Chapter 14 #2

Braden’s smile faltered. He put his beer down, his expression shifting from teasing to something more serious, more concerned.

It was rare to see him drop the easygoing facade, and it caught me off guard.

“Hey. Okay. Seriously, man, what’s going on?

You’re… you’re wound tighter than I’ve seen you in a long time.

You look like you’re terrified to let yourself have something good because you’re already convinced it’s going to end.

Trust me, I know the look. I wrote the damn book on it, remember? ”

“Too bad we’re not talking about you, huh, asshole?” I snapped.

Braden held out a hand, then added, his voice softer, “I’m just saying, I have a feeling you’re thinking about the past. Which always makes me a little worried…”

He didn’t finish the sentence. He didn’t need to. We both knew what he meant.

The air in the kitchen thickened, heavy with unspoken things, with old ghosts. The casual, sunlit space filled with the shadows of the past, shadows I’d spent years trying to outrun. Or bury, whichever was easier at the moment.

I turned away from the window, my fists clenching and unclenching at my sides. “I’m fine. Just… a lot on my mind. Boat stuff.” It was a weak excuse, and we both knew it.

Braden didn’t call me on it. He just nodded slowly, his gaze still searching, still worried.

He picked up his beer again, but the earlier lightness was gone from his expression.

“Uh-huh. Boat stuff. Well, if the boat stuff gets too heavy, you know where I am. Or Eli. Or even Ben, when he’s not trying to save the entire population of Monroe County one call at a time.

” He gave me a brief, conciliatory smile.

“We’re still your brothers, Austin. Even when you’re being a world-class asshole. ”

The unexpected gentleness in his tone, the quiet understanding, was worse than the teasing. It chipped away at my anger, leaving behind a raw, aching vulnerability I didn’t know what to do with.

“I know.” My voice was barely a croak. I cleared my throat. “Sorry for snapping. Just tired.”

“You’re forgiven. Get some rest, man,” Braden said, draining his beer. He clapped me on the shoulder, a brief, solid pressure. “And maybe lay off the neighbor’s cookies for a while. Sounds like they’re giving you indigestion.”

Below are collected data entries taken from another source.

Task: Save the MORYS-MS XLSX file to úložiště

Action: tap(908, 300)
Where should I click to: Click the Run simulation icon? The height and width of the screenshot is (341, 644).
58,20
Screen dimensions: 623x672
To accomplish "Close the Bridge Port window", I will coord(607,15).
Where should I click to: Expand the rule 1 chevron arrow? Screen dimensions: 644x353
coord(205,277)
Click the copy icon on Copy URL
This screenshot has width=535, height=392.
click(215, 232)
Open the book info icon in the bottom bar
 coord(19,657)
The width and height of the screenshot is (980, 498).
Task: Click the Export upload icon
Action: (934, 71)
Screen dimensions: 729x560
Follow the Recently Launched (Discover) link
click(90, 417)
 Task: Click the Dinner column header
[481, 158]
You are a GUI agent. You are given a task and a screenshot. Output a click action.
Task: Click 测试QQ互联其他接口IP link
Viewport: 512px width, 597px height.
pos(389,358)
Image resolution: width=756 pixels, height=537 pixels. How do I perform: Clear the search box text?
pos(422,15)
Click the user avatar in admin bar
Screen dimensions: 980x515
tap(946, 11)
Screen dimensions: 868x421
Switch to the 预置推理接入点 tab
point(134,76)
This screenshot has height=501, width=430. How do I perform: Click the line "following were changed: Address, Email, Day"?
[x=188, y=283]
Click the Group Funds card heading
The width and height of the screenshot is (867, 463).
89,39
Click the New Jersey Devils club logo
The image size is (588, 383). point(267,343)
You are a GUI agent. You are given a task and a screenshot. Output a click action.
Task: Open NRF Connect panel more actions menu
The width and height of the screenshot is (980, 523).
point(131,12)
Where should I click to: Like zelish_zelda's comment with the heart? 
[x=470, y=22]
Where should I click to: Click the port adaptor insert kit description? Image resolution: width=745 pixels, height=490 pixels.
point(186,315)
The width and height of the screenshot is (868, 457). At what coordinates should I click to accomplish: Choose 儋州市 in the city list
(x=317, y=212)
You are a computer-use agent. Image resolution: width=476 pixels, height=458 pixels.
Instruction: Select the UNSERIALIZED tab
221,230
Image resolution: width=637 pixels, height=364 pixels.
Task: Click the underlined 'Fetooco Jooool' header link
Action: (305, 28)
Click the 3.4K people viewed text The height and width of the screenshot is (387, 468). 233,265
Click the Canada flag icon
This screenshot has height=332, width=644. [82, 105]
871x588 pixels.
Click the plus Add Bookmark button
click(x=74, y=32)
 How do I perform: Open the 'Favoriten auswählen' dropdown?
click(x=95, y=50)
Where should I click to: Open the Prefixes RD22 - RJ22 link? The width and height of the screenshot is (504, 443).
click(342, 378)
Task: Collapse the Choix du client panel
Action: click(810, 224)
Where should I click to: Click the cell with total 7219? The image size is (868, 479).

He tried for another grin, but it didn’t quite reach his eyes this time. Then he was gone, leaving me alone again with the silence and the relentless, consuming thoughts of Iris Holloway.

Braden’s visit and concern had somehow made it worse.

I paced my house like a caged animal, the four walls now feeling like a prison.

I couldn’t read. Couldn’t focus on the TV.

Couldn’t even stomach the thought of food.

Every sound from next door amplified the edgy, humming energy that was making my skin itch, making my blood heat.

Because I was acutely aware of her.

I stopped pacing in the middle of my living room. A sudden, almost deafening stillness descended in my head. The internal argument, the constant battle to suppress and deny, simply ceased.

And a single, stark realization hit me with the force of a snapped anchor line in a storm.

I couldn’t fight this anymore.

I didn’t want to fight this anymore.

The energy it was taking to resist, to maintain this constant, exhausting state of vigilance against my thoughts, my body, was more depleting than just giving in.

“Enough.”

The word was a murmur in the hushed room, but it sounded like surrender.

To what, I wasn’t entirely sure. To her?

To this… this consuming, relentless craving that had taken root in my body and refused to be dislodged?

I didn’t care anymore. The control I’d maintained over my life, over my emotions, for thirteen long, hard years had finally, irrevocably, shattered.

I needed this to stop. I needed her.

The thought was terrifying. Liberating.

And utterly reckless.

A grim sort of acceptance settled over me, cold and hard as a submerged reef.

Let it happen. I yanked open my front door, the familiar scrape of wood on wood a jarring sound in the sudden, intense focus of my new resolve.

I didn’t grab a tool. Didn’t concoct an excuse.

Didn’t even pause to consider the monumental risk of what I was about to do.

I just started walking.

My stride was heavy, purposeful, each step a deliberate act of will. It carried me across my neatly edged lawn, through the narrow gap in the hibiscus hedge that separated our properties, onto the overgrown, chaotic territory of Heron House.

Toward Iris.

The unforgiving late-afternoon sun beat down on my face, but I barely registered it. The crunch of shells and dry, untamed grass under my boots was a rhythmic counterpoint to the frantic hammering of my heart against my ribs.

Heron House loomed larger with every step. But it wasn’t the mansion I was focused on. Iris’s shadow crossed behind a third-floor window. One of the demolished bedrooms.

No more thinking. No more fighting it. I was going inside and straight upstairs. No knocking on the front door this time.

And whatever happened, happened.

I was beyond caring about the consequences. I needed the consuming, relentless fire in my mind and body to either be quenched or to burn me straight to the damn ground.